Let's say that we have the following JSON object:
{"key_to_array":[{"key1":"value1","key2":{"var123":{"xyz":"I_need_version_1"}}},{"key1":"value1","key2":{"htg":{"uy1":"I_need_version_2"}}}]}}
inserted into a table:
drop table if exists modeling.modeling.pl_nested_json_array;
select '{"key_to_array":[{"key1":"value1","key2":{"var123":{"xyz":"I_need_version_1"}}},{"key1":"value1","key2":{"htg":{"uy1":"I_need_version_2"}}}]}' as json_data
into modeling.modeling.pl_nested_json_array
from modeling.modeling.some_other_table
limit 1;
In order to get to the I_need_version_*
I must travel semi-constant way. 'Semi' means that some elements are varying (keys: var123
, xyz
, htg
, uy1
).
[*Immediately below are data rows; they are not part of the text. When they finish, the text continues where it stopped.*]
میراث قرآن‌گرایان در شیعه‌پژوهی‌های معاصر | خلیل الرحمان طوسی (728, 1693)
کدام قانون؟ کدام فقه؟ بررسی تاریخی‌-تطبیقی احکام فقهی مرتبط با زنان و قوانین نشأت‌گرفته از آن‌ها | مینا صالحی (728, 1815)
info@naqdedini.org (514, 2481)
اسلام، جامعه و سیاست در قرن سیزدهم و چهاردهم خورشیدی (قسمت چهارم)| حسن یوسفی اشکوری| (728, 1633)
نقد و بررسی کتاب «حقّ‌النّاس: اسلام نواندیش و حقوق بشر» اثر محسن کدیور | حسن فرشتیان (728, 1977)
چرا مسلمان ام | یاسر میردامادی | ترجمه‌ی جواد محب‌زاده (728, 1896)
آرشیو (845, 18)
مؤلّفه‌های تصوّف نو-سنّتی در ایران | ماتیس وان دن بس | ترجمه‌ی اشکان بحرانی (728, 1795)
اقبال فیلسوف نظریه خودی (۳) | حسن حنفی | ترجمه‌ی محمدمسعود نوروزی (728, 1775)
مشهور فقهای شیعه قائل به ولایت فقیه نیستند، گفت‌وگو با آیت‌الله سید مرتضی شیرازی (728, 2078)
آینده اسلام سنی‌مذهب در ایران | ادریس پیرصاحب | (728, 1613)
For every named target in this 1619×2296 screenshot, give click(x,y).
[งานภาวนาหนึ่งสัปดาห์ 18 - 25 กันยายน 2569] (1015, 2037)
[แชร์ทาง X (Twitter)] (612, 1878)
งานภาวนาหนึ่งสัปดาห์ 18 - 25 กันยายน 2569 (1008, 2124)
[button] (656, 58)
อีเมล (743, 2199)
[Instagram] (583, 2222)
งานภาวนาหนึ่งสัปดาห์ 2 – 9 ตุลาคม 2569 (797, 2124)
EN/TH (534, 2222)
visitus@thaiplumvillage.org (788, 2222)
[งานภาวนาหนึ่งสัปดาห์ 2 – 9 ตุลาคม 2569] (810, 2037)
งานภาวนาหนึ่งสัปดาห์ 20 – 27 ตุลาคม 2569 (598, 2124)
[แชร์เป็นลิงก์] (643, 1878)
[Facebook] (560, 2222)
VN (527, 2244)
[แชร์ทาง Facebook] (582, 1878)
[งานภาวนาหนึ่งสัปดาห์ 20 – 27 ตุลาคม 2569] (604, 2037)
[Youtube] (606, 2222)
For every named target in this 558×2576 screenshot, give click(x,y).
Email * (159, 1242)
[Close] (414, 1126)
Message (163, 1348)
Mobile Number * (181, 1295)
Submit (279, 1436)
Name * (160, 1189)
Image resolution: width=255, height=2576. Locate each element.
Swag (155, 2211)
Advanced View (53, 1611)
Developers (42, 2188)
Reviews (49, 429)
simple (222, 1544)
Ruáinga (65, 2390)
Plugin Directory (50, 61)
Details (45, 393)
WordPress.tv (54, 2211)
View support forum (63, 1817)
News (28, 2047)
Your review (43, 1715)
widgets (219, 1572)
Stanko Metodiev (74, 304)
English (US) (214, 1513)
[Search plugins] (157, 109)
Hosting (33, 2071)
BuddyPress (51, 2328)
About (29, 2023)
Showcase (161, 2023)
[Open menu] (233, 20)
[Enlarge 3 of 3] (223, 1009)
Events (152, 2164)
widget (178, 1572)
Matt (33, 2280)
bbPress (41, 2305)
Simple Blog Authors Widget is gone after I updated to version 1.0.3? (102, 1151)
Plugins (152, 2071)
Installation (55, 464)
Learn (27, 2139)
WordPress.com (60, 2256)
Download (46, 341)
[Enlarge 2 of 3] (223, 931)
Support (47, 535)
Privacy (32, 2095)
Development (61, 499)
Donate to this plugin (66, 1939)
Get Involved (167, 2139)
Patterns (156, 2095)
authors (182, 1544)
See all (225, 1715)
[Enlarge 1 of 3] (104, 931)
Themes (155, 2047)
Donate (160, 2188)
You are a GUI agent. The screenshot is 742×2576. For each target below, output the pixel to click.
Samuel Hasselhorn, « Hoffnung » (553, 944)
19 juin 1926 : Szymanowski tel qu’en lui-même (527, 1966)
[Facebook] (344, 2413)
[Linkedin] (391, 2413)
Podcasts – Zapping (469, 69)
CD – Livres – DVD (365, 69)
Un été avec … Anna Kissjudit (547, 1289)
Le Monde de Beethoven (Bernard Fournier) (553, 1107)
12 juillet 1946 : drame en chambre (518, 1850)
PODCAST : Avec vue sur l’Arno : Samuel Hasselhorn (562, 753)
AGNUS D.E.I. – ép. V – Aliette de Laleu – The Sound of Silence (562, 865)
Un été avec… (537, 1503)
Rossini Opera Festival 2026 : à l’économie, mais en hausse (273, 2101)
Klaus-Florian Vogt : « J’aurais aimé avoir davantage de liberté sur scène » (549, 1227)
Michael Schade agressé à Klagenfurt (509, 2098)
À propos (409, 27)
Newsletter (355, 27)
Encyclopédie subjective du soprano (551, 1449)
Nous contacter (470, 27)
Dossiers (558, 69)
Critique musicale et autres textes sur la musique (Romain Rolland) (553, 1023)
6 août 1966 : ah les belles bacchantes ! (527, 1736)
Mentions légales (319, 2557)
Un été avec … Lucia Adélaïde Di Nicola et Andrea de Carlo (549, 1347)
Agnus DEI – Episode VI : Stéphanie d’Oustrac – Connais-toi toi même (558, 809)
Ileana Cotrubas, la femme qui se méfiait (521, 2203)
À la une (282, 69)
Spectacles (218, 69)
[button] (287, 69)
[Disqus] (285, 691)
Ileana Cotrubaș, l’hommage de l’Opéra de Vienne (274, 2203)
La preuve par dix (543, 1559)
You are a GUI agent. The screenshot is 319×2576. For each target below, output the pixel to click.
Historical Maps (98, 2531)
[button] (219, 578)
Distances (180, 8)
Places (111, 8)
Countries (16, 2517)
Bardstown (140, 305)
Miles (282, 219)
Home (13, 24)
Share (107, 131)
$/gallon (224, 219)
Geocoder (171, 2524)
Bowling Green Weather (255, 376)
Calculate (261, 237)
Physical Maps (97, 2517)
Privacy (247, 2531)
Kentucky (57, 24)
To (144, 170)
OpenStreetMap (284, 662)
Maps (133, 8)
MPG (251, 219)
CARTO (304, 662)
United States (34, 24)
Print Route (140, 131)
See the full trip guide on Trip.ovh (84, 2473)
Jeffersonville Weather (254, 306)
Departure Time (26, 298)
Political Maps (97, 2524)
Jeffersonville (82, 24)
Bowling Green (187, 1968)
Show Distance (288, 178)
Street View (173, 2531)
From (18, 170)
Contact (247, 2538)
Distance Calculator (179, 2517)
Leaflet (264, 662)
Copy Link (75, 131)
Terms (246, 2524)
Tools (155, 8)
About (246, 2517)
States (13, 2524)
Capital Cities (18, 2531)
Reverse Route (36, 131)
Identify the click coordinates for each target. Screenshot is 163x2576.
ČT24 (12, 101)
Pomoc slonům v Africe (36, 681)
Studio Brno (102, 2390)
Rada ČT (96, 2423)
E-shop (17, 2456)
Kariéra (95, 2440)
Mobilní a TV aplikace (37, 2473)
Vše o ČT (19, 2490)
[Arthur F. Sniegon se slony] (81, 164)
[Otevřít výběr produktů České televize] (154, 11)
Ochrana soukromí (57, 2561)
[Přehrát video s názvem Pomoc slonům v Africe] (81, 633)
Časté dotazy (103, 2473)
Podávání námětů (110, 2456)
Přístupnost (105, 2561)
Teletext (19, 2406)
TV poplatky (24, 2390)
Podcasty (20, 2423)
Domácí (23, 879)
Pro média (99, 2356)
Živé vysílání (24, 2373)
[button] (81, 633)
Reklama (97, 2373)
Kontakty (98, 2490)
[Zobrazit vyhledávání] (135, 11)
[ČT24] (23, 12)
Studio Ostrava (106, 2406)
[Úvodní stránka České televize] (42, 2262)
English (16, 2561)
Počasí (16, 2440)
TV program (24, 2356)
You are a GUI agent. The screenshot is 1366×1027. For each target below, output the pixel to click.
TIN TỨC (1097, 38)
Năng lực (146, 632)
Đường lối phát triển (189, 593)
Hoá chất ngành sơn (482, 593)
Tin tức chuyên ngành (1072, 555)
There is a finite number of their combinations so I can handle them by writing different ways in my code such as:
json_array_elements(cast(json_data as json) -> 'key_to_array') -> 'key2' -> 'var123' ->> 'xyz' as col1
The problem is that my current approach:
/* many columns version - unwanted */
select
json_array_elements(cast(json_data as json) -> 'key_to_array') ->> 'key1' as key1,
json_array_elements(cast(json_data as json) -> 'key_to_array') -> 'key2' -> 'var123' ->> 'xyz' as col1,
json_array_elements(cast(json_data as json) -> 'key_to_array') -> 'key2' -> 'htg' ->> 'uy1' as col2
from modeling.modeling.pl_nested_json_array;
produces as many columns as there are ways to get to I_need_version_*
. Since for each JSON_data
only one way is valid (produces I_need_version_*
) the rest of the columns col*
are NULL, I decided to use COALESCE()
in order to get one column col
with the non-NULL value:
select
json_array_elements(cast(json_data as json) -> 'key_to_array') ->> 'key1' as key1,
coalesce(
json_array_elements(cast(json_data as json) -> 'key_to_array') -> 'key2' -> 'var123' ->> 'xyz',
json_array_elements(cast(json_data as json) -> 'key_to_array') -> 'key2' -> 'htg' ->> 'uy1') as col
from modeling.modeling.pl_nested_json_array;
Upon executing this query I get ERROR: set-returning functions are not allowed in COALESCE
.
The output I'm currently getting:
key1 col1 col2
value1 I_need_version_1 [NULL]
value1 [NULL] I_need_version_2
What I'd like to get:
key1 col
value1 I_need_version_1
value1 I_need_version_2
What about just fully expanding the json and picking out the elements that you need? I'm not sure how many rows we're talking about, so performance could be an issue, but at least you wouldn't need to worry about the different paths.
WITH data as (
SELECT '{"key_to_array":[{"key1":"value1","key2":{"var123":{"xyz":"I_need_version_1"}}},{"key1":"value1","key2":{"htg":{"uy1":"I_need_version_2"}}}]}'::jsonb as data
)
SELECT key1, k3_val
FROM data
CROSS JOIN jsonb_array_elements(data.data -> 'key_to_array') arr(elem)
CROSS JOIN jsonb_to_record(elem) as x(key1 text, key2 jsonb)
CROSS JOIN jsonb_each(key2) as k2(k2_key, k2_val)
CROSS JOIN jsonb_each_text(k2_val) as k3(k3_key, k3_val)
WHERE k3_val like 'I_need_version_%'
;
key1 k3_val
value1 I_need_version_1
value1 I_need_version_2